Speaker: Dr Carys Chan, Research Fellow, Centre for Work, Organisation and Wellbeing, Griffith University
Return to Work – What research is telling us
This was a fascinating presentation, in which Dr Carys Chan was able to take us through some very detailed research in a really accessible manner.
Carys is one of the authors of a paper commissioned by Safe Work Australia and published last year, entitled "Response To Injury: Research to support workers’ psychological responses to injury and successful return to work". It is an 88-page report that gathers research from the past decade, and Carys was able to give us a concise summary of the main findings and recommendations that certainly piqued the interest of all present.
It is good to know that Australia is doing reasonably well in this area compared with the rest of the world though, of course, there is still room for improvement. Carys explained how a multi-disciplinary approach is the most impactful in achieving success. She also spoke about enhancers to return to work, such as removing the stigma of disability and ensuring role clarification.

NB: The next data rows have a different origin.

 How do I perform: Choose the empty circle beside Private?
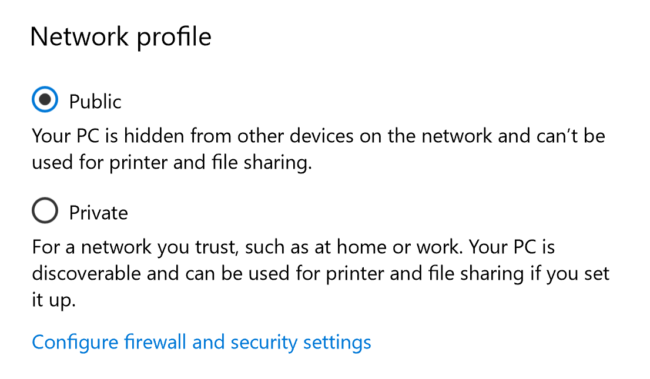pos(45,211)
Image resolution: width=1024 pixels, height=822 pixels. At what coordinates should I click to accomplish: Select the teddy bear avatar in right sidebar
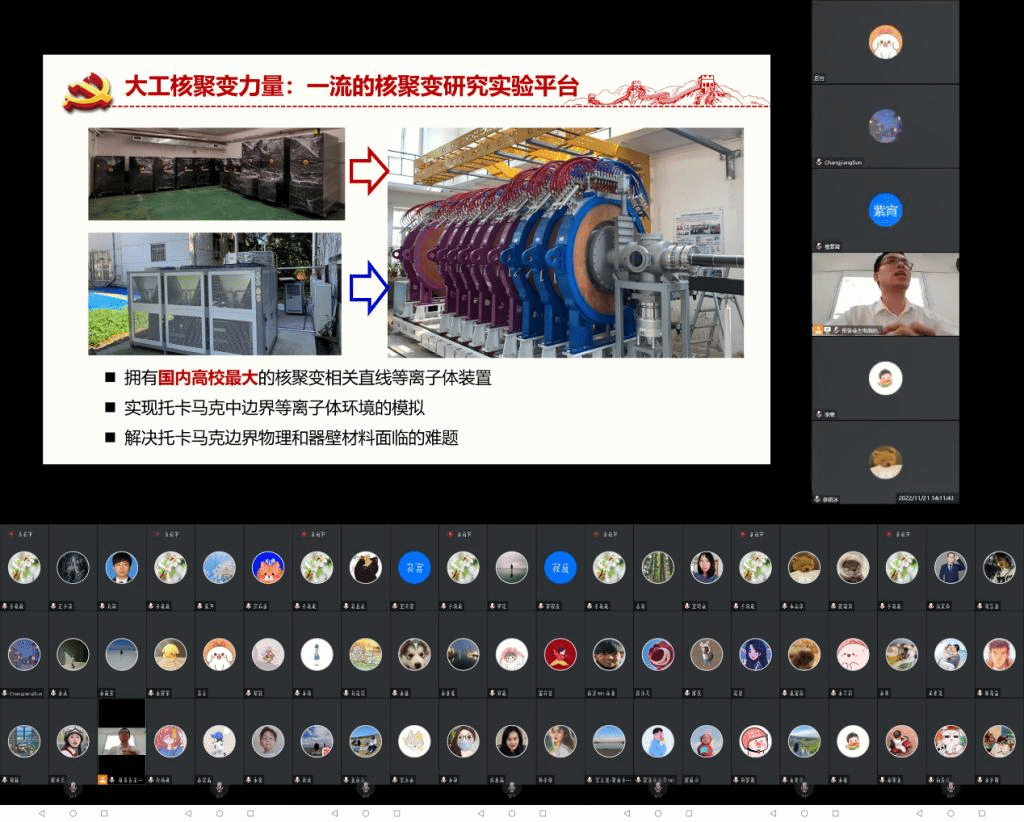pos(885,461)
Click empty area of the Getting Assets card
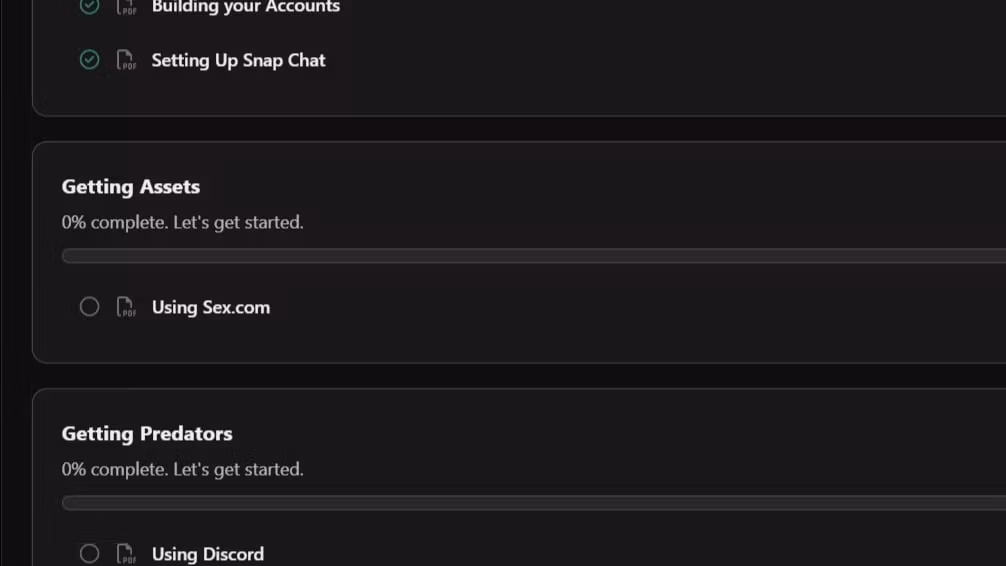The image size is (1006, 566). pyautogui.click(x=642, y=193)
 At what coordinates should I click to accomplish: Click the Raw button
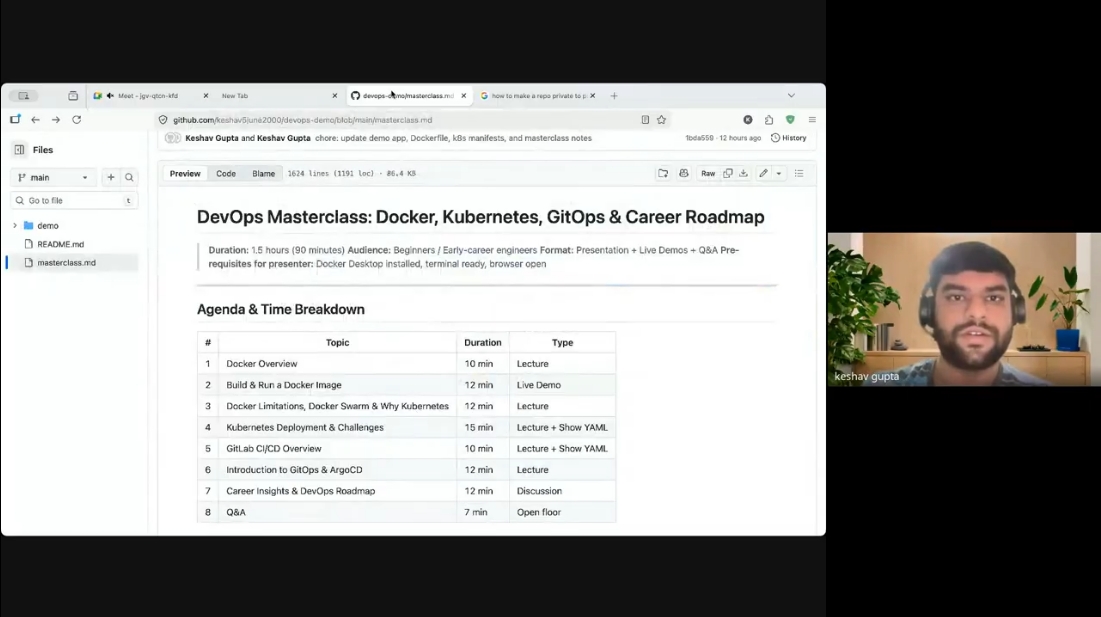pos(708,173)
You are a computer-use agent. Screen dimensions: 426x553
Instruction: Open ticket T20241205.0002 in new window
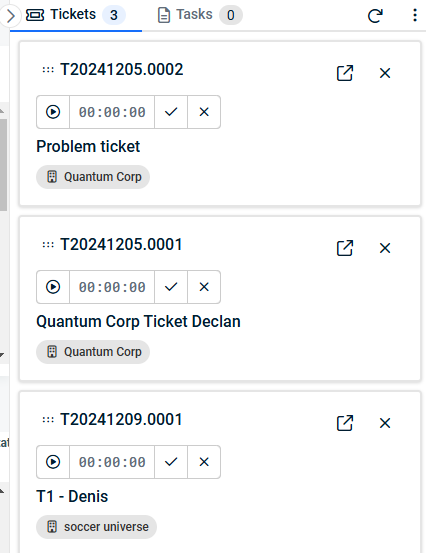(x=345, y=73)
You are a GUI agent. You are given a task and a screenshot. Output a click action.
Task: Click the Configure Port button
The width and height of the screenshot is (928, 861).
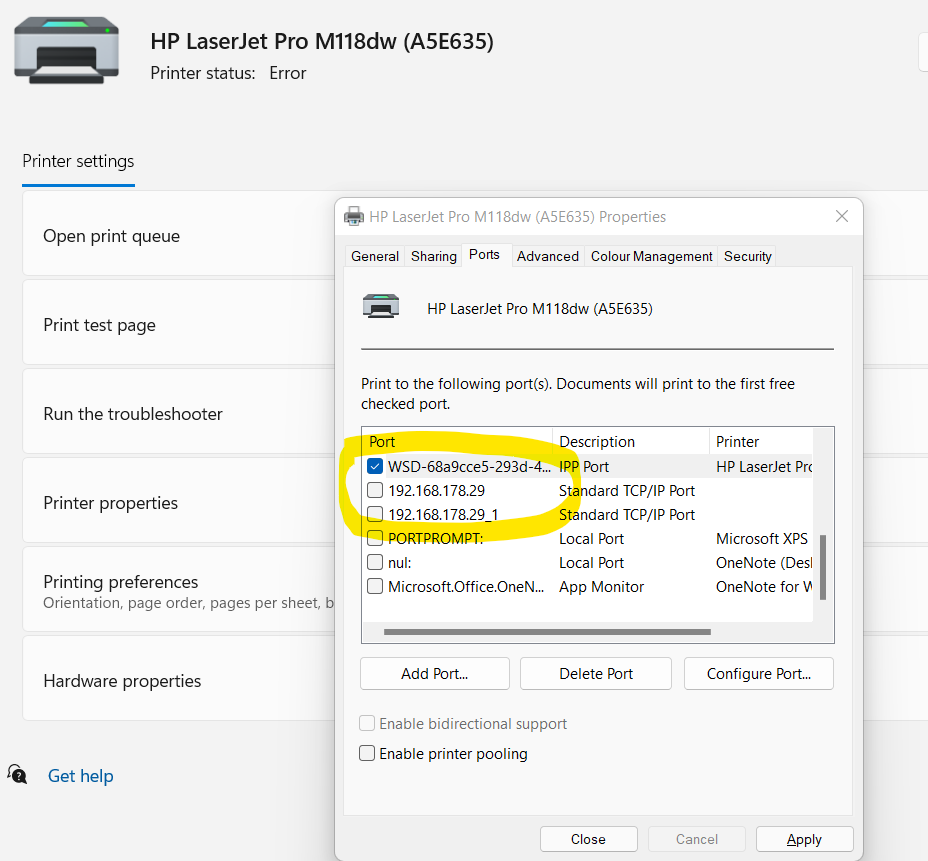click(x=758, y=673)
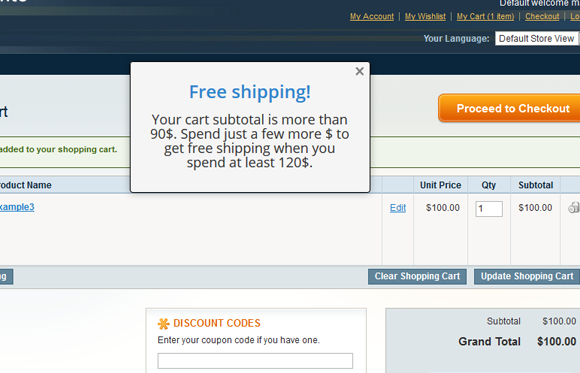Open My Cart (1 item) link
Viewport: 580px width, 373px height.
(x=485, y=17)
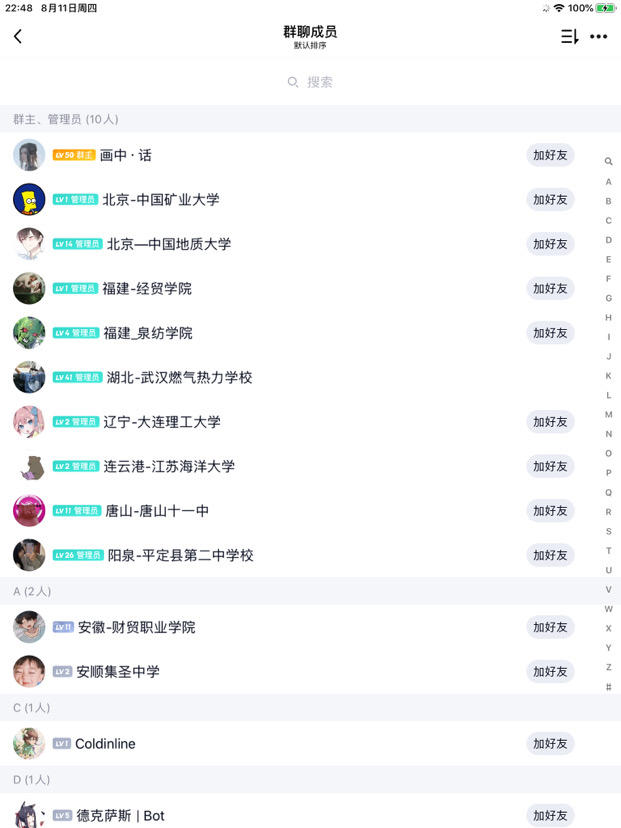Image resolution: width=621 pixels, height=828 pixels.
Task: Add Coldinline as a friend
Action: click(550, 744)
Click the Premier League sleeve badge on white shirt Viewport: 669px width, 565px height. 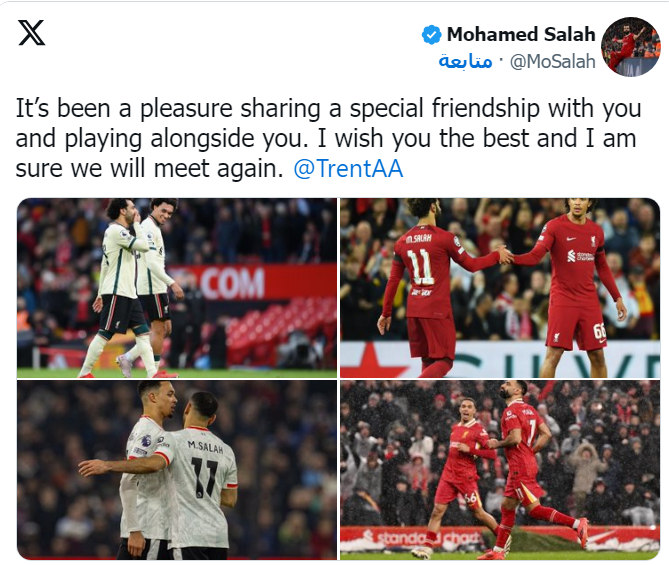145,439
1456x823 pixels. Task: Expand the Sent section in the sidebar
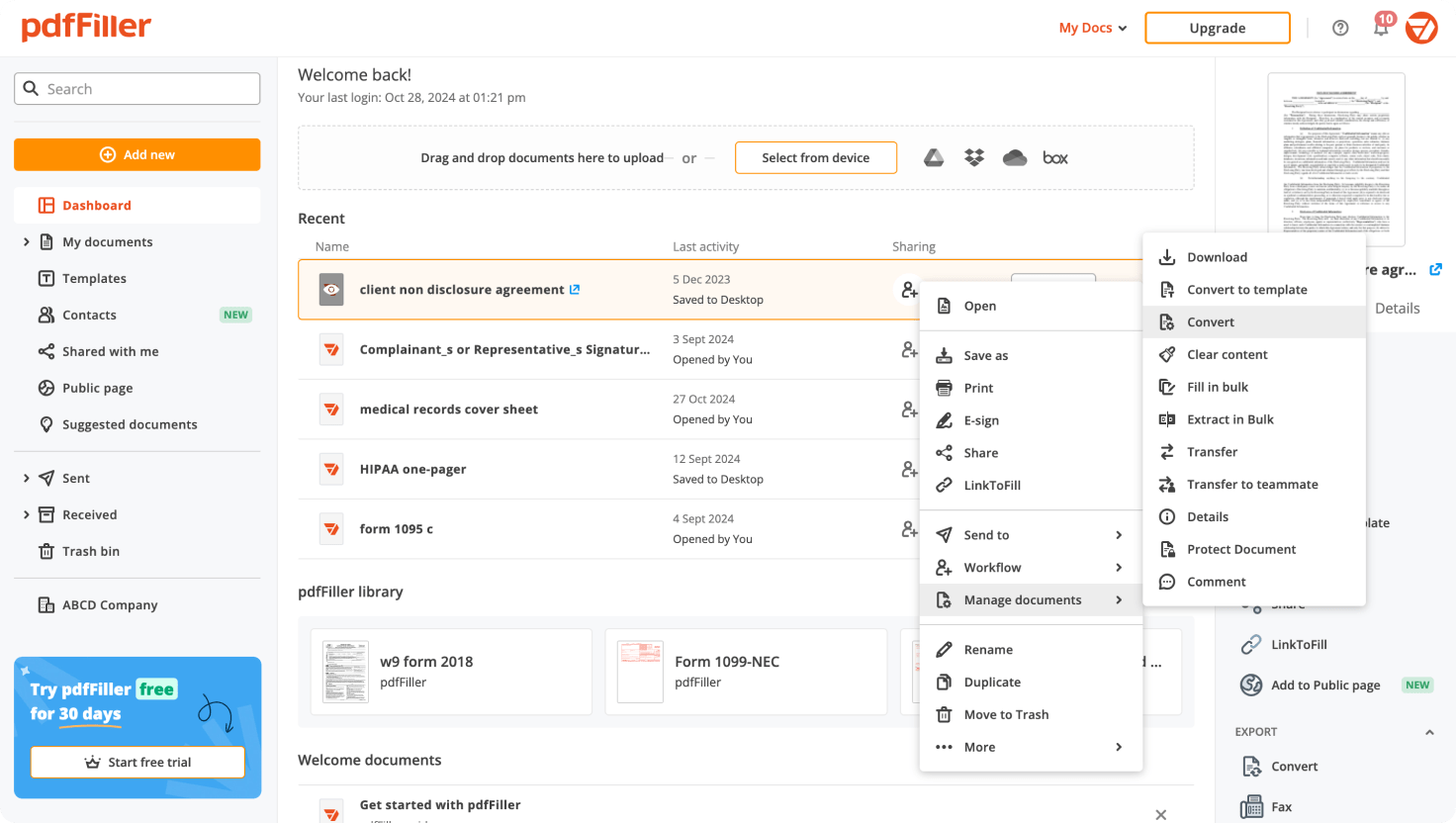tap(27, 478)
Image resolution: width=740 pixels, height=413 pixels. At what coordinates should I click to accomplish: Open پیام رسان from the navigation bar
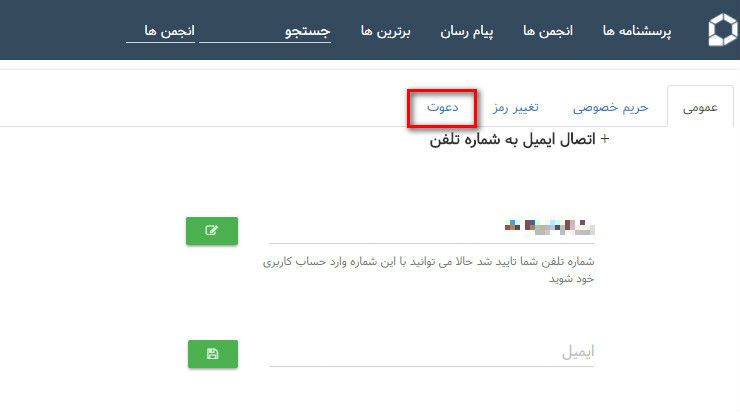point(468,31)
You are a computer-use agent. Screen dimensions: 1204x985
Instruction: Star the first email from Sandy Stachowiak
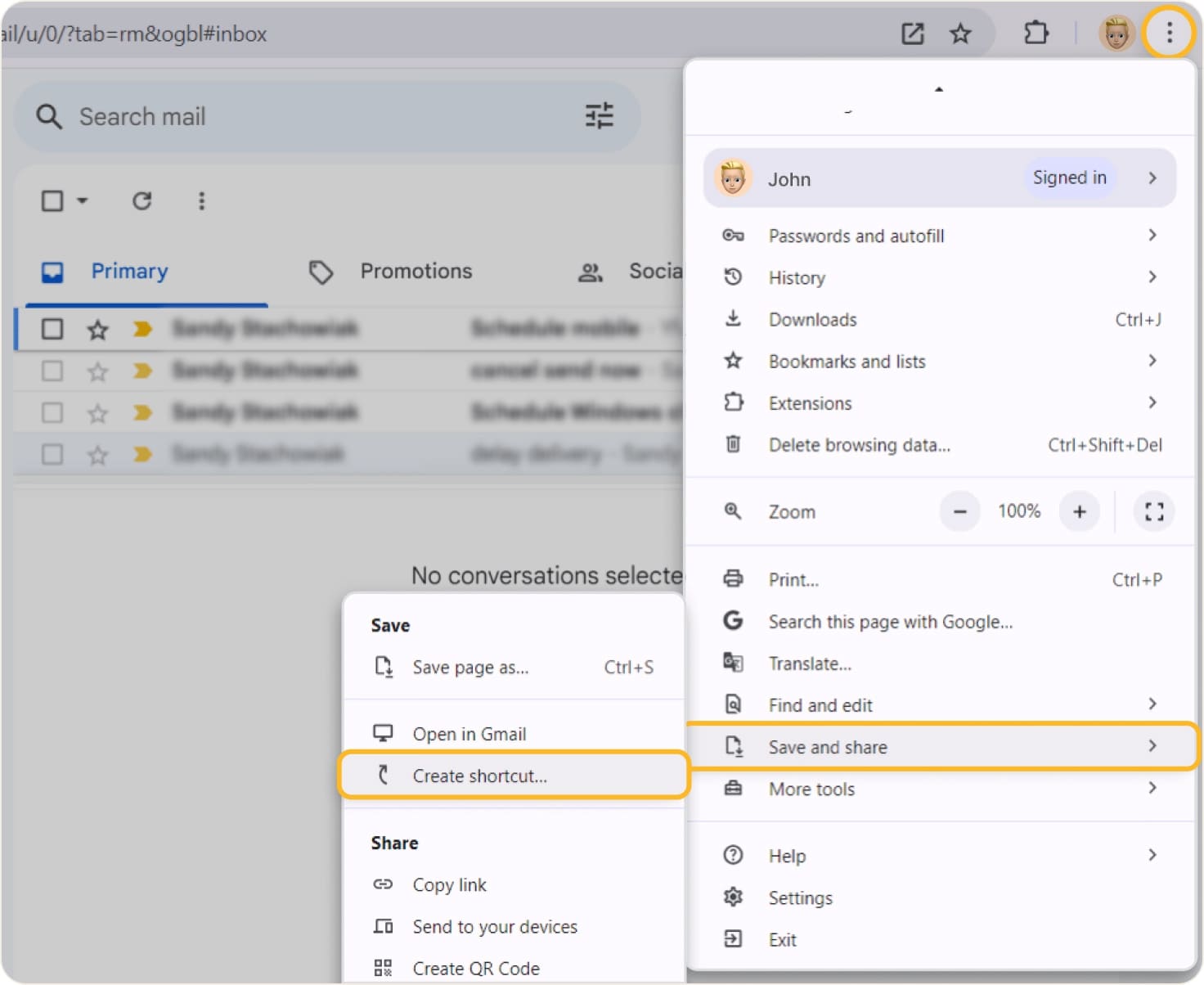(x=97, y=330)
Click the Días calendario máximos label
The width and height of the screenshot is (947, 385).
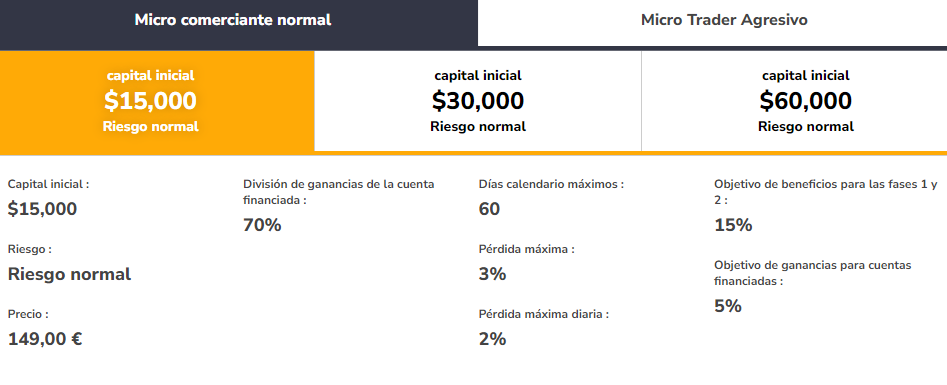pos(551,184)
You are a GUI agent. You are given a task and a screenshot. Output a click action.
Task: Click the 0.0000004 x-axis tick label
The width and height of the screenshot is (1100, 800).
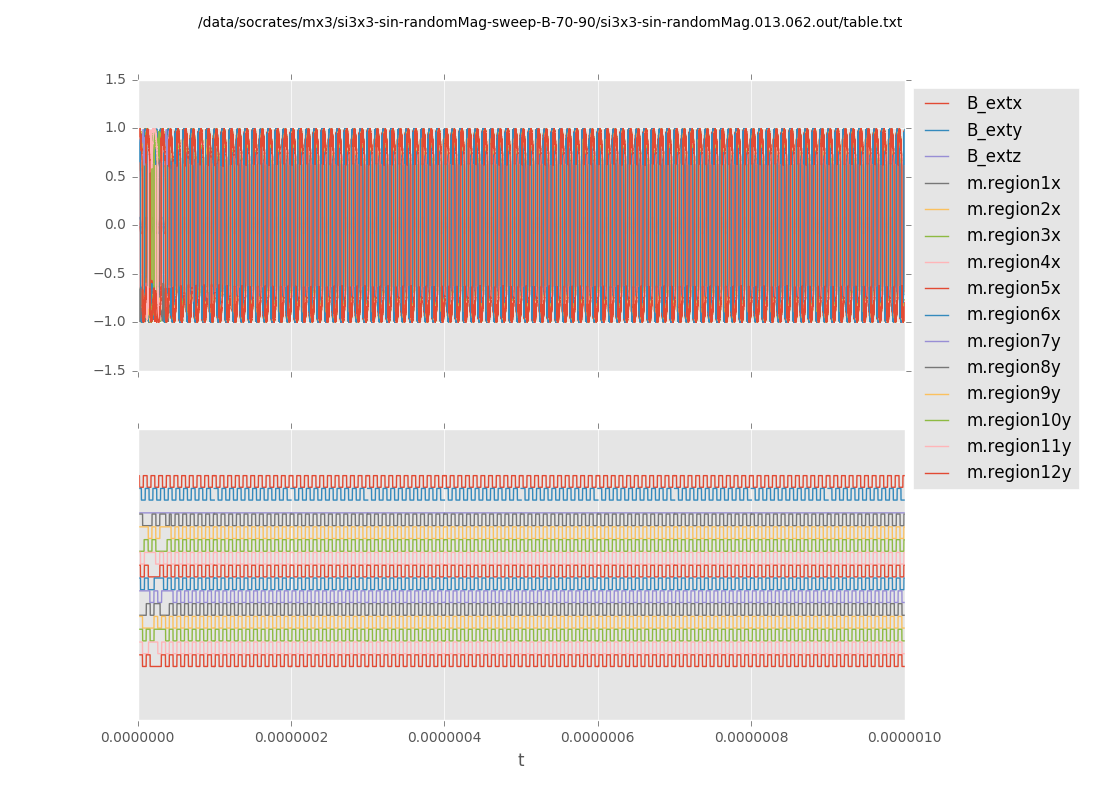coord(445,737)
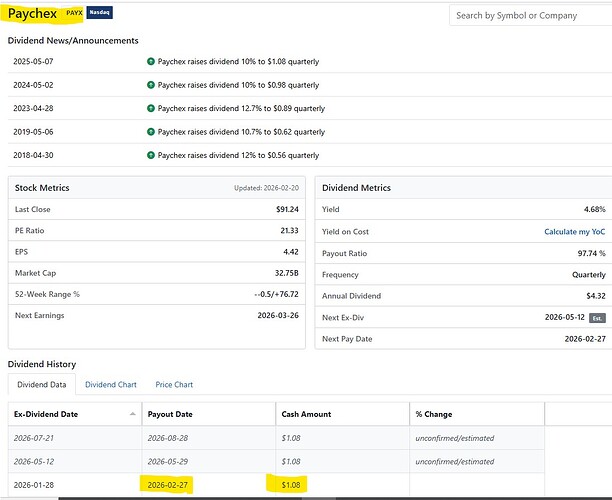Switch to the Dividend Chart tab
The image size is (612, 500).
(x=111, y=384)
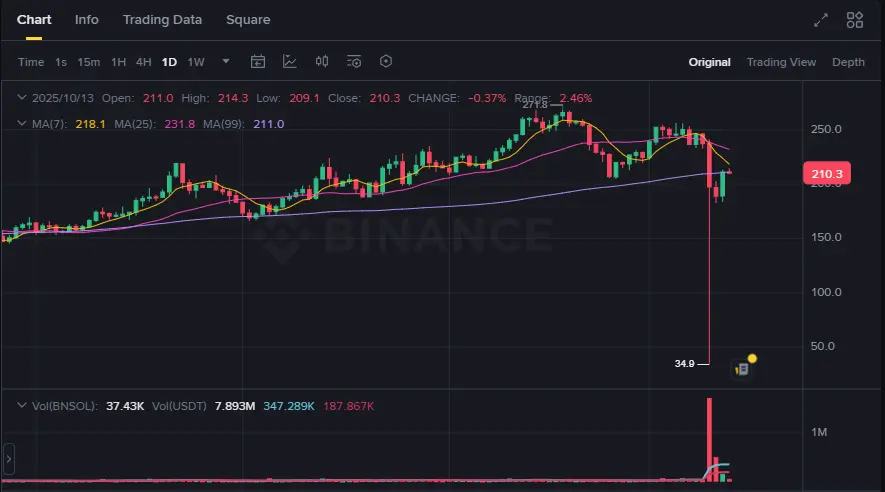This screenshot has width=885, height=492.
Task: Expand the chart to fullscreen
Action: coord(821,20)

Other enhancers include characteristics of the person themselves, one of which is education. I was intrigued by this and followed it up with Carys during question time. I wanted to know if that meant a person's level of education or rather how much they have been educated in the RTW process. Carys said it was actually the former: the higher the level of education, the better the RTW outcome. As an example, someone who has learnt that failure is a part of success will have a more positive approach. I thought that was a really valuable message.